Charge-directed polymer engineering of carbonate crystallization and microstructure for enhanced transport resistance in cementitious materials

Abstract

Early hydration studies are often interpreted to suggest that cationic polymers, which impose weaker hydration inhibition, should outperform anionic polymers in reducing permeability.
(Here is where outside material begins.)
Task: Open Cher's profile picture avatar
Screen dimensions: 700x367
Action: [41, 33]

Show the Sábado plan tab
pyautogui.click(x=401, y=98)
We test this premise by comparing anionic and cationic latexes at 3, 6, and 9 % by binder mass, evaluating transport via non-steady chloride migration and intrinsic gas permeability using Klinkenberg extrapolation, and linking outcomes to MIP-derived pore fractions and tortuosity together with FTIR, XRD, and TGA. At about 6 %, the anionic system delivers larger permeability improvements than the cationic counterpart, with chloride decreasing from 1.15 × 10⁻¹ ² to 0.43 × 10⁻¹ ² m²/s (62.6 % reduction) and gas permeability from 4.86 × 10⁻¹ ⁷ to 1.18 × 10⁻¹ ⁷ m² (75.7 % reduction), while the cationic system shows 49.6 % and 68.1 % reductions at the same dosage. Higher dosages are associated with pronounced early-age strength penalties. Mechanistically, charge-driven interfacial complexation refines pore connectivity and increases tortuosity, with evidence of local carbonate densification, thereby decoupling early-hydration suppression from permeability gains. The contribution of this work is a directly actionable selection guideline: when permeability improvement is the primary objective, prioritize an anionic latex. Finally, a streamlined life-cycle assessment indicates that the optimized anionic system improves durability while lowering global warming potential (GWP).